Many of the industries these men and women pioneered are still relevant today. Real estate, which played a role in the development of the fortunes of almost all the dynamic personalities in this book, is still an outsize component of African American wealth. Since Reconstruction, black people have, on average as a group, invested a larger percentage of their net worth in real estate than any other group. There may be many economic and social reasons for this, but perhaps one in particular is that for African Americans, owning one’s land, after toiling tirelessly over it as enslaved farmers and then sharecroppers, is an affirmation of liberation. That being said, the 2008 financial crisis dealt a blow to this economic tradition, as African Americans were disproportionately affected by both the fraudulent lending practices that helped create the crisis and the foreclosures that resulted. Today, the black home ownership rate is around 43 percent, nearly the lowest for African Americans in modern history.

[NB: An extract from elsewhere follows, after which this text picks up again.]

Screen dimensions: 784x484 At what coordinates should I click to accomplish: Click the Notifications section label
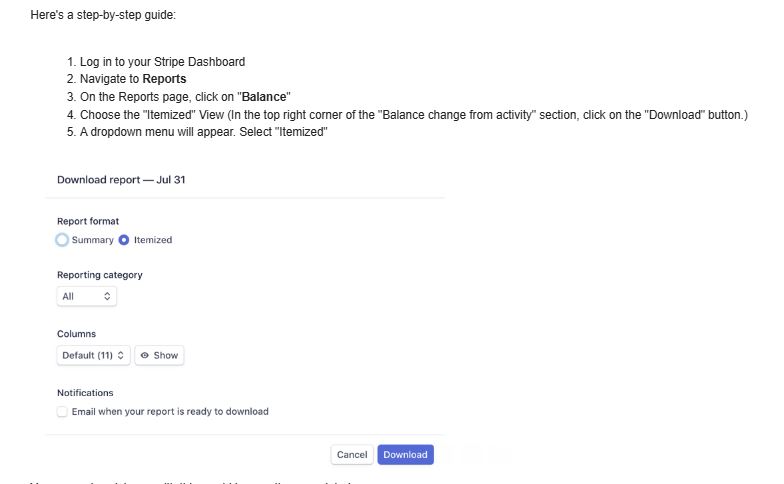(85, 393)
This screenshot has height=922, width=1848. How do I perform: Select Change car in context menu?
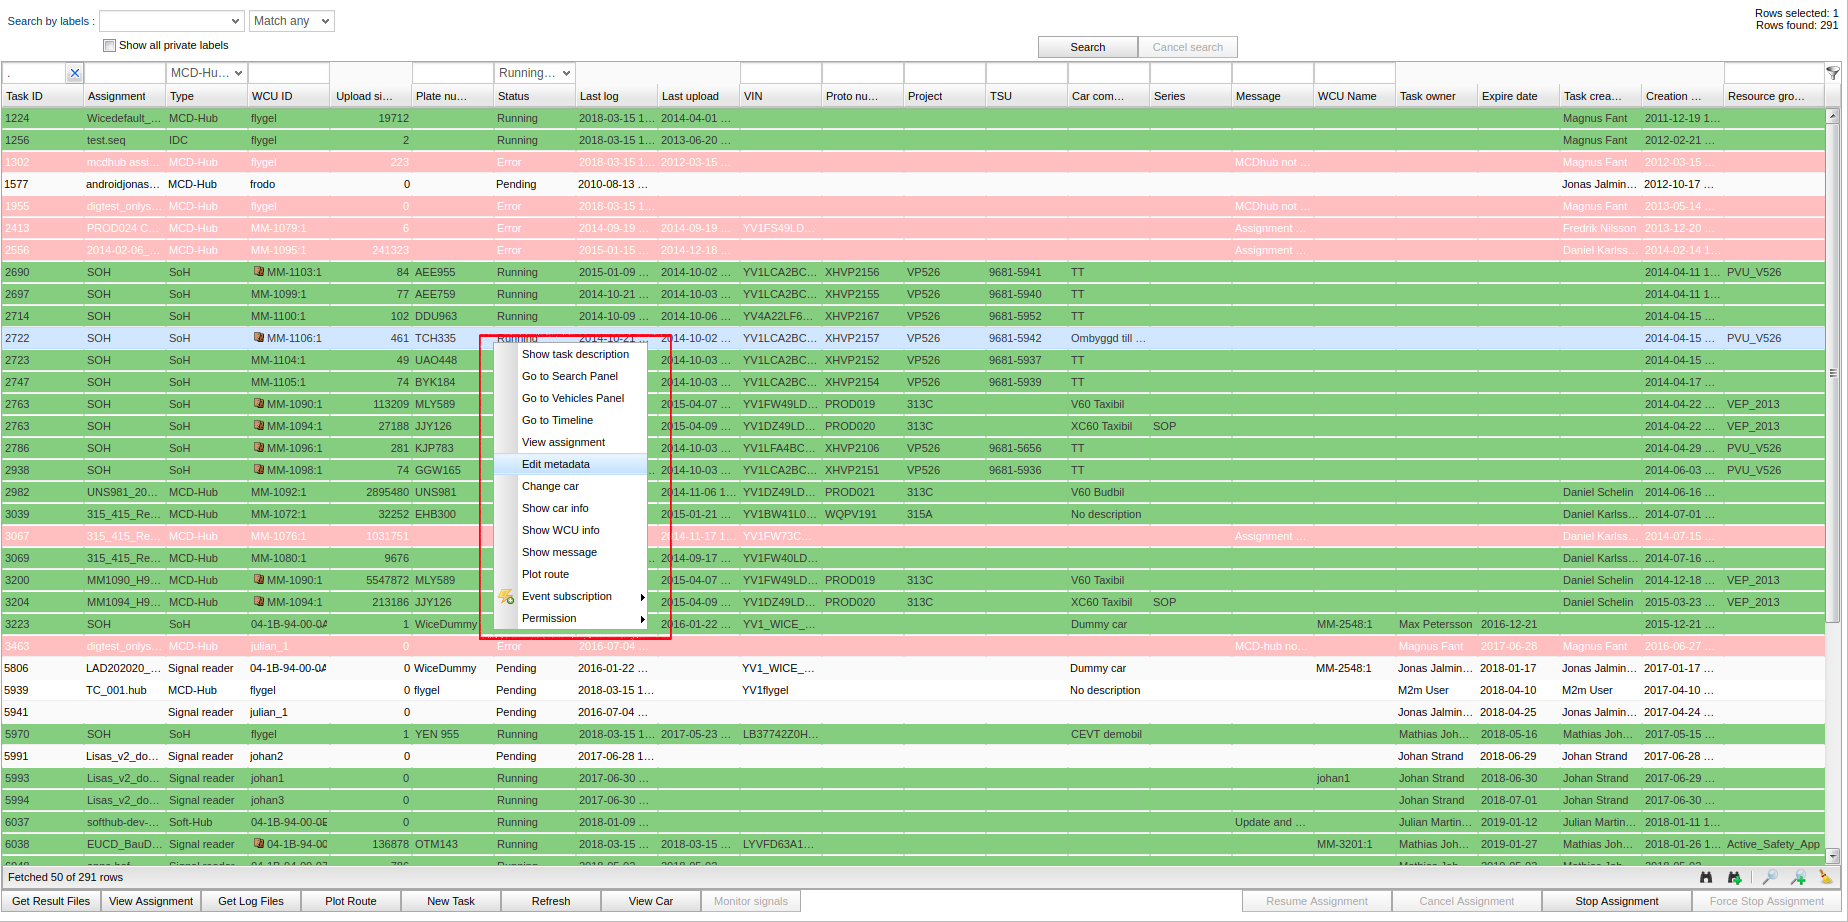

Madam C. J. Walker’s and Annie Malone’s businesses created the black hair and beauty industry, which today is worth nearly $700 million. Surprisingly, the black hair industry today is not dominated by African American companies, or even any American companies, but rather by foreign firms. South Korean and Chinese companies that manufacture products like wigs, hair extensions, and chemical straighteners dominate the black hair sector. The trend, however, may be reversing, as more black women are choosing to wear their hair “natural,” just as Annie Malone advocated more than 130 years ago.

Mary Ellen Pleasant and Jeremiah Hamilton were pioneers as black stock and commodity traders. They paved the way for investors like Robert F. Smith, who today is one of America’s most successful investors and is worth nearly $3 billion. African Americans have historically underinvested in the markets, due in no small part to the legacy of Jim Crow–era “black bans” on Wall Street, which early black investors like Jeremiah Hamilton, Mary Ellen Pleasant, and my great-great-uncle John Mott Drew had to circumvent just to get in the game. In recent years, the racial investment gap has been closing. Despite this progress, black investment managers are still underrepresented, with only a little over 1 percent of all assets in the United States being managed by black brokers and firms.

During their lives, Mary Ellen Pleasant, Robert Reed Church, Ottawa W. Gurley, Annie Malone, Hannah Elias, and Madam C. J. Walker were pioneers and inspirations to other African Americans and their allies, while to others they were upenders of a racist social order. Slavery and Jim Crow were not just social atrocities, but also economic institutions meant to create a marginally compensated black labor class. As enslaved African Americans became paid tenant farmers after Emancipation, their wages were garnished by plantation owners. Blacks who managed to own their farms faced constant racial harassment and threats from white supremacist groups. African American inventors were often denied patents or had their intellectual property stolen. The black wealthy class perhaps represented the greatest affront to the racist economic systems of the slave and Jim Crow eras. It is perhaps for this reason that the six individuals in this book faced assassination attempts, mob violence, threats, libel, and slander. Yet they persevered to contribute to their communities and bring about some of America’s proudest moments, such as the abolition of slavery, the suffrage of women, and the establishment of some of the country’s most important cities and industries. These individuals’ lives demonstrate that wealth can be used as a powerful resource for change in the right hands, if people are so willing.

The stories of the first black millionaires in America are the beginning of an epic that is still unfolding—the journey from enslavement to economic and social equality. Their unlikely lives provided a spark for a people just beginning to lift themselves out of bondage and still serve as inspiration for minorities and women as they strive for greater financial empowerment today.